| EXERCISE OBJECTIVE |
Transcribe each of the entries exactly.

Dataset entries
.....

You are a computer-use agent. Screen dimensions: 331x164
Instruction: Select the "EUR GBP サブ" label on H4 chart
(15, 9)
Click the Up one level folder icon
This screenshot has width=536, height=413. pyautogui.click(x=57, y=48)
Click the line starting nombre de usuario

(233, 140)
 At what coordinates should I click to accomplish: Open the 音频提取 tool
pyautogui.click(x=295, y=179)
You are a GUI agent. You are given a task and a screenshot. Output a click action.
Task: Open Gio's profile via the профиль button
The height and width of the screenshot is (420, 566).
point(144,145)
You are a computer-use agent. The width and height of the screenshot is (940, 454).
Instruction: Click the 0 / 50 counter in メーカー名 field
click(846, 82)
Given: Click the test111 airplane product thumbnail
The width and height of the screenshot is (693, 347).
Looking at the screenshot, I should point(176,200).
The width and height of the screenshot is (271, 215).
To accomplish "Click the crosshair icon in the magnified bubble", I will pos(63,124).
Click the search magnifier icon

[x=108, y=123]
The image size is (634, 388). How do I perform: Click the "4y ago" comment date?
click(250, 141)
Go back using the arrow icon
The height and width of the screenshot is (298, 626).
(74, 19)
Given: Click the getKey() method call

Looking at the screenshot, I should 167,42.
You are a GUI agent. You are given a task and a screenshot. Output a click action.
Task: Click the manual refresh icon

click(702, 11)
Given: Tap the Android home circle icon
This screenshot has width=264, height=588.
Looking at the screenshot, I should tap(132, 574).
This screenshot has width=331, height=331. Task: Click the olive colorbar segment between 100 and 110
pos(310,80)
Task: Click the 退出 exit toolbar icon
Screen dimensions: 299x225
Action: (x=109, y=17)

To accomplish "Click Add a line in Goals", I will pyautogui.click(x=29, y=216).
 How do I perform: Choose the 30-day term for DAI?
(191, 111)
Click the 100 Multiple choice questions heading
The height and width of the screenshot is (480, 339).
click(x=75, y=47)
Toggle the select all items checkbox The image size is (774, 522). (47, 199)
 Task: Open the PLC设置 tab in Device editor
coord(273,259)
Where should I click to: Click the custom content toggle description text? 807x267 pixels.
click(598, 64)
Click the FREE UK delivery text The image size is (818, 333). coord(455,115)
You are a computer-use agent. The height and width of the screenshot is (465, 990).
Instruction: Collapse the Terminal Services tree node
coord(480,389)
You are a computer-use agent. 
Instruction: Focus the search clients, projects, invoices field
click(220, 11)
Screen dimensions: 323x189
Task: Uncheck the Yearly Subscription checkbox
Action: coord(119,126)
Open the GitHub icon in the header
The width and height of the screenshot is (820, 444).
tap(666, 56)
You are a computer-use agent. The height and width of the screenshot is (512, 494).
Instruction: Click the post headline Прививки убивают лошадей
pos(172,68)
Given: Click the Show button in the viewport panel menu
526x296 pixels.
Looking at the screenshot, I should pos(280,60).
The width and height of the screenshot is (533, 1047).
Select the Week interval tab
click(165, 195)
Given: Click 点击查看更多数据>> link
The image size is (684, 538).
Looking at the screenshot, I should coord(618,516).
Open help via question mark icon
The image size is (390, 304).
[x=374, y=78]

.....

| SOLUTION TO THIS PROBLEM |
You are a computer-use agent. Screen dimensions: 331x164
Instruction: Select the "EUR GBP サブ" label on H4 chart
(15, 9)
Click the Up one level folder icon
This screenshot has width=536, height=413. pyautogui.click(x=57, y=48)
Click the line starting nombre de usuario

(233, 140)
 At what coordinates should I click to accomplish: Open the 音频提取 tool
pyautogui.click(x=295, y=179)
You are a GUI agent. You are given a task and a screenshot. Output a click action.
Task: Open Gio's profile via the профиль button
The height and width of the screenshot is (420, 566).
point(144,145)
You are a computer-use agent. The width and height of the screenshot is (940, 454).
Instruction: Click the 0 / 50 counter in メーカー名 field
click(846, 82)
Given: Click the test111 airplane product thumbnail
The width and height of the screenshot is (693, 347).
Looking at the screenshot, I should point(176,200).
The width and height of the screenshot is (271, 215).
To accomplish "Click the crosshair icon in the magnified bubble", I will pos(63,124).
Click the search magnifier icon

[x=108, y=123]
The image size is (634, 388). How do I perform: Click the "4y ago" comment date?
click(250, 141)
Go back using the arrow icon
The height and width of the screenshot is (298, 626).
(74, 19)
Given: Click the getKey() method call

Looking at the screenshot, I should 167,42.
You are a GUI agent. You are given a task and a screenshot. Output a click action.
Task: Click the manual refresh icon

click(702, 11)
Given: Tap the Android home circle icon
This screenshot has width=264, height=588.
Looking at the screenshot, I should tap(132, 574).
This screenshot has width=331, height=331. Task: Click the olive colorbar segment between 100 and 110
pos(310,80)
Task: Click the 退出 exit toolbar icon
Screen dimensions: 299x225
Action: (x=109, y=17)

To accomplish "Click Add a line in Goals", I will pyautogui.click(x=29, y=216).
 How do I perform: Choose the 30-day term for DAI?
(191, 111)
Click the 100 Multiple choice questions heading
The height and width of the screenshot is (480, 339).
click(x=75, y=47)
Toggle the select all items checkbox The image size is (774, 522). (47, 199)
 Task: Open the PLC设置 tab in Device editor
coord(273,259)
Where should I click to: Click the custom content toggle description text? 807x267 pixels.
click(598, 64)
Click the FREE UK delivery text The image size is (818, 333). coord(455,115)
You are a computer-use agent. The height and width of the screenshot is (465, 990).
Instruction: Collapse the Terminal Services tree node
coord(480,389)
You are a computer-use agent. 
Instruction: Focus the search clients, projects, invoices field
click(220, 11)
Screen dimensions: 323x189
Task: Uncheck the Yearly Subscription checkbox
Action: coord(119,126)
Open the GitHub icon in the header
The width and height of the screenshot is (820, 444).
tap(666, 56)
You are a computer-use agent. The height and width of the screenshot is (512, 494).
Instruction: Click the post headline Прививки убивают лошадей
pos(172,68)
Given: Click the Show button in the viewport panel menu
526x296 pixels.
Looking at the screenshot, I should pos(280,60).
The width and height of the screenshot is (533, 1047).
Select the Week interval tab
click(165, 195)
Given: Click 点击查看更多数据>> link
The image size is (684, 538).
Looking at the screenshot, I should coord(618,516).
Open help via question mark icon
The image size is (390, 304).
[x=374, y=78]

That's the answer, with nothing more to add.